Please repeat, word for word, the entries starting at the line containing "will pyautogui.click(x=46, y=41)." and ending after the line containing "The height and width of the screenshot is (158, 303).". Include both of those lines.

....

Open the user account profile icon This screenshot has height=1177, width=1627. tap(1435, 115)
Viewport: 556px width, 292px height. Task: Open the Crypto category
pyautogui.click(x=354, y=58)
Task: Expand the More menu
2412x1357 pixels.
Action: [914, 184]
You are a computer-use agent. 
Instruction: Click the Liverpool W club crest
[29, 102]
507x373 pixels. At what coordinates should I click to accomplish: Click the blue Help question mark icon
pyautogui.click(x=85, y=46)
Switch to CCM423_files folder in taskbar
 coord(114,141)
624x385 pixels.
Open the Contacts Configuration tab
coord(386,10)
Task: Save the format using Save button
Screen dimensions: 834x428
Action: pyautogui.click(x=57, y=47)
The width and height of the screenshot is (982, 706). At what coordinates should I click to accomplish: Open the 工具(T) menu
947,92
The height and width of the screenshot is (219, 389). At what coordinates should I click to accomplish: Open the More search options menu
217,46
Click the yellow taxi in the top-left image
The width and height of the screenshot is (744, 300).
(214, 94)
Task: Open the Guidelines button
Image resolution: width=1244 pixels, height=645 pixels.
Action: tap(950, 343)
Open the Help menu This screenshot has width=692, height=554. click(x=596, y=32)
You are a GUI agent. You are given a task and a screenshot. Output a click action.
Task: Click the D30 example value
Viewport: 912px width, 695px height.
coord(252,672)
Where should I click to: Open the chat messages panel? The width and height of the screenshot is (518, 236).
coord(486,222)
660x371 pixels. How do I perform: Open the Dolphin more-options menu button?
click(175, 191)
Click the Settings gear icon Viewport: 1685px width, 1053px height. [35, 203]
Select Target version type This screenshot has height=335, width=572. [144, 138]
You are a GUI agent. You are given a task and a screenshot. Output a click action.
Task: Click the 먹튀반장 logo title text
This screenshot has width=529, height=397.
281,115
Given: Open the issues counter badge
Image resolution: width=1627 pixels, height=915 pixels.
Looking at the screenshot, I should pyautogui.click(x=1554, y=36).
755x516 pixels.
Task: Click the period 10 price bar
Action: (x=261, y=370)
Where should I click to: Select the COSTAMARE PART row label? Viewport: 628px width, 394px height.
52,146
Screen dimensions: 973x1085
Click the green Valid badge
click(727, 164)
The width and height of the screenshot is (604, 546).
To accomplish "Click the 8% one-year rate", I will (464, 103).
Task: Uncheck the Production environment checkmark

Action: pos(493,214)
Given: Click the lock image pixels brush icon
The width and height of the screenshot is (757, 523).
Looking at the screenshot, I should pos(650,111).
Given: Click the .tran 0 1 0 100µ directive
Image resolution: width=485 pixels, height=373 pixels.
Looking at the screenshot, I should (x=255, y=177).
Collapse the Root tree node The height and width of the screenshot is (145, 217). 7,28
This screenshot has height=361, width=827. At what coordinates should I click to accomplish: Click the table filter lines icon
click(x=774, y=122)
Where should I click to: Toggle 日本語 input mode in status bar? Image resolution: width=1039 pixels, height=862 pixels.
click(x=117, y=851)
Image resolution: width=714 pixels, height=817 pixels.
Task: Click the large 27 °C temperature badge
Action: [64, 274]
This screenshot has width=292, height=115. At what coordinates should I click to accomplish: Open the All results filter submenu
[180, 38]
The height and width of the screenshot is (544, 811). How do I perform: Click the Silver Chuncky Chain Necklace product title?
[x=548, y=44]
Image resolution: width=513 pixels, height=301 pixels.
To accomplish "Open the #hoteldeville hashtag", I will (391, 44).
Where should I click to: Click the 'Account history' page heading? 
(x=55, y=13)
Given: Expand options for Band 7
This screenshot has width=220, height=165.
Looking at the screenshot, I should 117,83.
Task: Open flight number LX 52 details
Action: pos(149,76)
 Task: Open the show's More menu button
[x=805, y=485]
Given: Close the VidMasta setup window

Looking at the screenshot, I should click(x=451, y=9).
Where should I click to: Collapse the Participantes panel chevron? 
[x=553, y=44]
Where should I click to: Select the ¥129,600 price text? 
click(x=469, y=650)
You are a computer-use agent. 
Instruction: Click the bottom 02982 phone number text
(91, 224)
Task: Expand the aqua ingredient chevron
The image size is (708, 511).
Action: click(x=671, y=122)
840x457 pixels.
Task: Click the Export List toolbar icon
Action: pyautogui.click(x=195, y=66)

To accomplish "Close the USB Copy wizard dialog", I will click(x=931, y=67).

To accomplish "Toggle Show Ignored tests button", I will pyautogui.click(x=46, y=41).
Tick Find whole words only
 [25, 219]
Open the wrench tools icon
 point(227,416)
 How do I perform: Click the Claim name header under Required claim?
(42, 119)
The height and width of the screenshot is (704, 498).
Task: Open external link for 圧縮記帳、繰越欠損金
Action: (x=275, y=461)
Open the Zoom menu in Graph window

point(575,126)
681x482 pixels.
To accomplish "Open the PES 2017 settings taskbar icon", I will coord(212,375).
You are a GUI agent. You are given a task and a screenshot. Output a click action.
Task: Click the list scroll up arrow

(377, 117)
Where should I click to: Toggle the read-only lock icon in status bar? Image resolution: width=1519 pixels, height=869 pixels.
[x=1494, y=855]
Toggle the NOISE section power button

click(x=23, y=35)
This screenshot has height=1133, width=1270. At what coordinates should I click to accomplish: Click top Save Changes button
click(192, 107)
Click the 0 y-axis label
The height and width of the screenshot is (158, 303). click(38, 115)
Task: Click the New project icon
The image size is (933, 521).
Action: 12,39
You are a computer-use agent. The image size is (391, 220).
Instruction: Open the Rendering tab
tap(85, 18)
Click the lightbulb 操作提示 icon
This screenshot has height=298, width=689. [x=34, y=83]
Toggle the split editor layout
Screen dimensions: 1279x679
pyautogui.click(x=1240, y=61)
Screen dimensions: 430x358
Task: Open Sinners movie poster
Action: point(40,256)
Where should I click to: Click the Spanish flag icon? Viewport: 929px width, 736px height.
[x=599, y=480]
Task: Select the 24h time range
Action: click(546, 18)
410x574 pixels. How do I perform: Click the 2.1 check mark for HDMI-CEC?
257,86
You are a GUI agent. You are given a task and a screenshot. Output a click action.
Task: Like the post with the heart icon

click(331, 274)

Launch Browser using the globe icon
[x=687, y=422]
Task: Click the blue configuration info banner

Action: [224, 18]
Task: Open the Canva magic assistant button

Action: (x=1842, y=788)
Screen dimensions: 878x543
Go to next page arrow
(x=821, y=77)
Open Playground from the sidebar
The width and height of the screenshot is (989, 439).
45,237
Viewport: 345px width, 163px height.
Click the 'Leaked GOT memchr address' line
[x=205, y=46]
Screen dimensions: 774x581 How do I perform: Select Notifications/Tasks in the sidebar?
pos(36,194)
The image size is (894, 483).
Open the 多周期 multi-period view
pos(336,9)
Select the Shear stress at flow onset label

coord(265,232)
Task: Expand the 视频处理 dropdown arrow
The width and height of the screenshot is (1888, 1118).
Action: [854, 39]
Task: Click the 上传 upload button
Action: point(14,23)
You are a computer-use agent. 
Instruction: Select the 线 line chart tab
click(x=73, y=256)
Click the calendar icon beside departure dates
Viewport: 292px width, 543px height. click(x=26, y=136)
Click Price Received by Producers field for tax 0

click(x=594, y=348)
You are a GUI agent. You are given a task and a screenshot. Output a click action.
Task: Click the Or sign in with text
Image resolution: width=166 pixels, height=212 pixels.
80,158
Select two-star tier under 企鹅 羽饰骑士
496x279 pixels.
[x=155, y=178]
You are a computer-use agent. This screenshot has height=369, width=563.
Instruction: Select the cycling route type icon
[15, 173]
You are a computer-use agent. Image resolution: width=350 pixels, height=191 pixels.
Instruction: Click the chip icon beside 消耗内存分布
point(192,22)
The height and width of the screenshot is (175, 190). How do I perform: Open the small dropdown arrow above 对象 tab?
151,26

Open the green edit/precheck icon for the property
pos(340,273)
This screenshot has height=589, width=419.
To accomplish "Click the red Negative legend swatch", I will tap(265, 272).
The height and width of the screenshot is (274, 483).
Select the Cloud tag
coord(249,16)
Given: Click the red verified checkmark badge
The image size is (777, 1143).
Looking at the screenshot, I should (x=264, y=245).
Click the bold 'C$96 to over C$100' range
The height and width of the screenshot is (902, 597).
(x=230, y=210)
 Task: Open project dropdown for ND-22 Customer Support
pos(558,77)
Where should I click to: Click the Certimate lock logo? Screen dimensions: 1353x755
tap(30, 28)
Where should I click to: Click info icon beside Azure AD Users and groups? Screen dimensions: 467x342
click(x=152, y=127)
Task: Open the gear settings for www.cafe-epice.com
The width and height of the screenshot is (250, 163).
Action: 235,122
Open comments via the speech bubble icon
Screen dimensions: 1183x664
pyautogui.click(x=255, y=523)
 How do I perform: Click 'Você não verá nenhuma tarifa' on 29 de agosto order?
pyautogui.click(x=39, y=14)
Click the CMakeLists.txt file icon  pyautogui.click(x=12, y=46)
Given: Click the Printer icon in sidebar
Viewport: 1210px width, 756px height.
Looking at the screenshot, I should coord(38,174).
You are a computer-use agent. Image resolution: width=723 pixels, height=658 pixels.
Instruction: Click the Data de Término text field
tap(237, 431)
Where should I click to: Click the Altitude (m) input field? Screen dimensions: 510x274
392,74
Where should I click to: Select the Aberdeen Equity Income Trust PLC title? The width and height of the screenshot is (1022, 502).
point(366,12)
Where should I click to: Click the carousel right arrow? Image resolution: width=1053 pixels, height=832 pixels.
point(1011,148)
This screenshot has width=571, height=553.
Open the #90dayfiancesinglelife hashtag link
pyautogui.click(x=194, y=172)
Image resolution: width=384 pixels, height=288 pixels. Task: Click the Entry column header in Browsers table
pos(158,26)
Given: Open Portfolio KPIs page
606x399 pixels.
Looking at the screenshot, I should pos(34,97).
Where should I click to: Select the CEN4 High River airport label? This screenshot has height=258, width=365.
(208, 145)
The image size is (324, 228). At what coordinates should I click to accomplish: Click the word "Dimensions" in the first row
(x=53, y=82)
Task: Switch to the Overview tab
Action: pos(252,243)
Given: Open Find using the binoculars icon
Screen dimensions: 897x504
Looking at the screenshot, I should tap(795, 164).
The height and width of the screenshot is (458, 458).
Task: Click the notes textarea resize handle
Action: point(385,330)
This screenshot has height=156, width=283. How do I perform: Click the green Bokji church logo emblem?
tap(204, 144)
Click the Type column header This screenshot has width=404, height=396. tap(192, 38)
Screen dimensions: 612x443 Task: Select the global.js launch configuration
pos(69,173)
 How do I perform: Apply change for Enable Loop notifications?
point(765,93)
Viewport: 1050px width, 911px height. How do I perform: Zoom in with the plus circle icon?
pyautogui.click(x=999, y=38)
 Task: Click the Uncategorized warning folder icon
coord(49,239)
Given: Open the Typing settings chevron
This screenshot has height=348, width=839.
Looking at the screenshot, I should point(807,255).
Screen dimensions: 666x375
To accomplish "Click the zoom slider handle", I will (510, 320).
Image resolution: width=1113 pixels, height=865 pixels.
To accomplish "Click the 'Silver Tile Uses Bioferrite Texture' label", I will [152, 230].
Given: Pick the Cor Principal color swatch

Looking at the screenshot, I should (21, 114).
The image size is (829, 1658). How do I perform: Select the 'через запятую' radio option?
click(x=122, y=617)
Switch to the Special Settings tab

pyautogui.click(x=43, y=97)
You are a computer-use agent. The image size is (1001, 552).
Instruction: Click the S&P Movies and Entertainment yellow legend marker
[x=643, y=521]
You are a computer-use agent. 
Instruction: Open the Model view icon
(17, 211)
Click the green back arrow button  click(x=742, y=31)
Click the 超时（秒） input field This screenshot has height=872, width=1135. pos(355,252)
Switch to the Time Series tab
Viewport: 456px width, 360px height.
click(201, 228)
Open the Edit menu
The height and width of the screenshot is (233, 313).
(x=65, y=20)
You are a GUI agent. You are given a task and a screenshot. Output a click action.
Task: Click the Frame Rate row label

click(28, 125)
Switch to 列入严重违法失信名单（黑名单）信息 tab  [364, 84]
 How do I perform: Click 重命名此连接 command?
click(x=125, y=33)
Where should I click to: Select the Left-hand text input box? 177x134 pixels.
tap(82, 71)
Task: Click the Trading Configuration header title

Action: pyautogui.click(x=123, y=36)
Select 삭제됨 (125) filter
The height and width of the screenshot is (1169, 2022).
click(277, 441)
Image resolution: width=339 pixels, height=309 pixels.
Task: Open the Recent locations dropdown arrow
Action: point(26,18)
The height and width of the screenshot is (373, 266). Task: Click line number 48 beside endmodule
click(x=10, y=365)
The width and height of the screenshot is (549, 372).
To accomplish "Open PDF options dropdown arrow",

....

TASK RESULT:
To accomplish "Toggle Show Ignored tests button", I will pyautogui.click(x=46, y=41).
Tick Find whole words only
 [25, 219]
Open the wrench tools icon
 point(227,416)
 How do I perform: Click the Claim name header under Required claim?
(42, 119)
The height and width of the screenshot is (704, 498).
Task: Open external link for 圧縮記帳、繰越欠損金
Action: (x=275, y=461)
Open the Zoom menu in Graph window

point(575,126)
681x482 pixels.
To accomplish "Open the PES 2017 settings taskbar icon", I will coord(212,375).
You are a GUI agent. You are given a task and a screenshot. Output a click action.
Task: Click the list scroll up arrow

(377, 117)
Where should I click to: Toggle the read-only lock icon in status bar? Image resolution: width=1519 pixels, height=869 pixels.
[x=1494, y=855]
Toggle the NOISE section power button

click(x=23, y=35)
This screenshot has height=1133, width=1270. At what coordinates should I click to accomplish: Click top Save Changes button
click(192, 107)
Click the 0 y-axis label
The height and width of the screenshot is (158, 303). click(38, 115)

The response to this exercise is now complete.